No mundo de hoje, pós-século XX, início de outro milênio, tempos posteriores aos de outrora; a tecnologia tá virada num traque. Em tudo quanto é lugar, a tecnologia revoluciona nossas vidas.
É TV digital, é rádio na internet, é a própria internet cheia de artifícios, são os celulares de 4 chips, são os celulares com Android, são os carros ligeiros, é a mudança do marketing, é a insistência do telemarketing, é o Prezi que está substituindo o Power Point, é o mundo se comunicando na velocidades da luz, é a NASA achando vida em três planetas, é a NASA trabalhando muito e pegando no flagra um buraco negro engolindo um planeta, é o ar-condicionado portátil, é o notebook que vira tablet, é carro sem marcha, é canal por assinatura que só a bexiga, é câmera fotográfica que filma muito melhor que uma filmadora, é vitrine de loja com um adesivo cheio de quadradinhos que você coloca o celular com um leitor de código de barra e já entra num site super invocado com várias informações. É isso, é aquilo...
É tanta da coisa que se eu for procurar no Google as últimas maiores revoluções tecnológicas com certeza vou encontrar uma lista já pronta. E se eu for procurar no Google Acadêmico vou encontrar cerca de três artigos e/ou livros que tratem do tema. É assim, a informação está toda assim, sendo informada e comunicada a todo instante, por mais que você não queira. E tem hora que você realmente não está afim! Mas a informação não está nem aí pra isso, ela vai continuar te informando, quer você queira ou não.
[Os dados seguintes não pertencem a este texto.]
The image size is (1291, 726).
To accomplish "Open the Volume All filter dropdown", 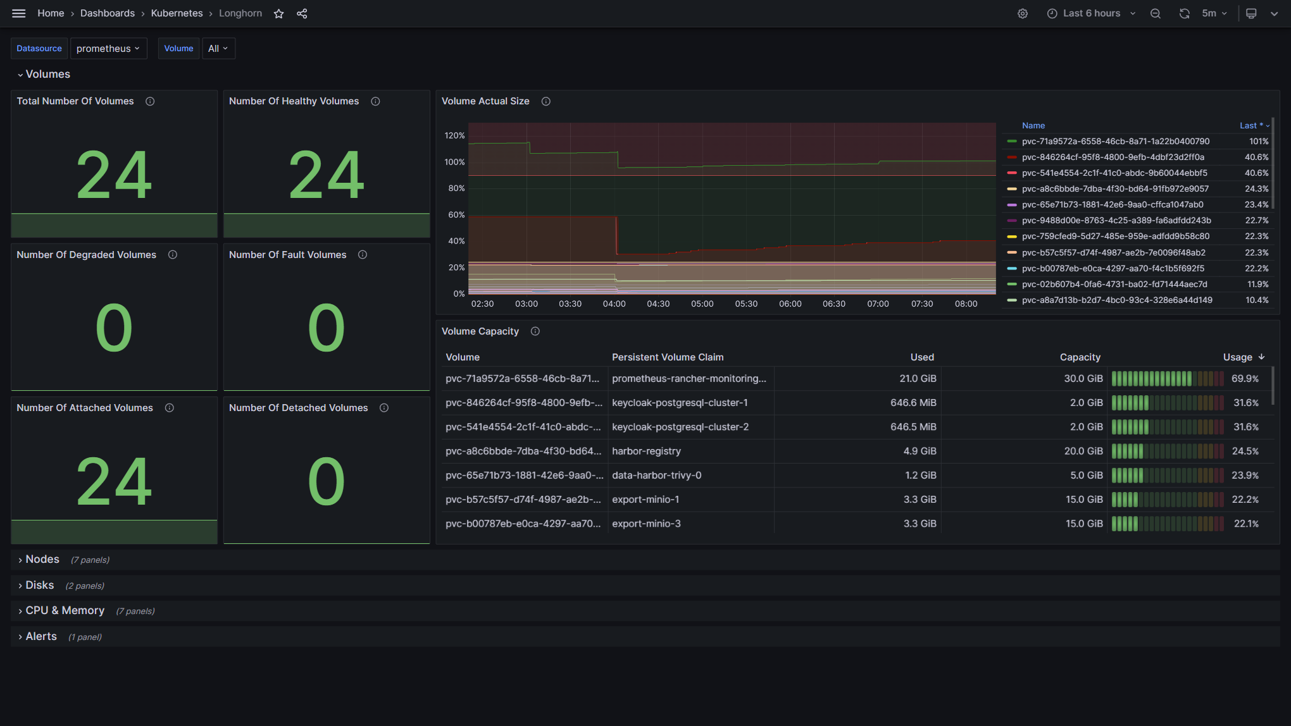I will (x=218, y=49).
Aí alguém pergunta: mas e tem gente capacitada para dar conta de toda essa informação, juntar e colocar empacotada dentro de uma rádio/tv/internet/jornal/revista/etc e tal? O pior que tem sim.
Ainda no início deste milênio, no auge dos acessos às universidade públicas no Brasil, tiraram o doce das crianças que almejavam ter um diploma de jornalista. Chegou um e disse: "ei, não precisa de canudo pra ser jornalista! Tem pra quê fazer faculdade pra comunicar não, minha gente." Aí pronto, foi dada a largada ao descontrole, aos momentos de descabelagem, às inquietações e ao egoísmo coletivo.
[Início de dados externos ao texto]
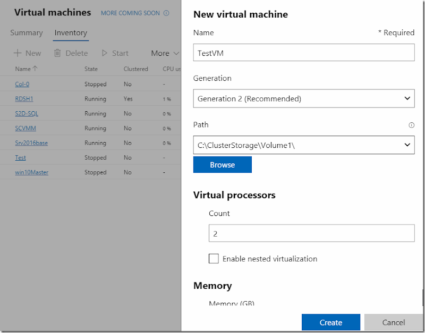
Task: Open the RDSH1 virtual machine link
Action: click(x=24, y=99)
Vômitos argumentativos eram espalhados pelo chão a todo instante, não tinha colaborador ASG que desse conta da sujeira. Adoradores da gramática, bajuladores da norma culta e chatos do "só existe um jeito certo de escrever, aprendam, seus burros sem educação" também se manifestaram. Disseram que não podia, porque isso era uma afronta à elite comunicacional, aos detentores do poder e os incultos iriam enfeiar as páginas e espaços sonoros e televisivos com os termos e atitudes orkutianas.
Imagina só se isso acontece? Ave maria, nã. Quero nem pensar. Vai de reto satanás. Ainda bem que voltaram atrás com essa conversa. (A verdade é que eu nem ligo, pra mim tanto faz).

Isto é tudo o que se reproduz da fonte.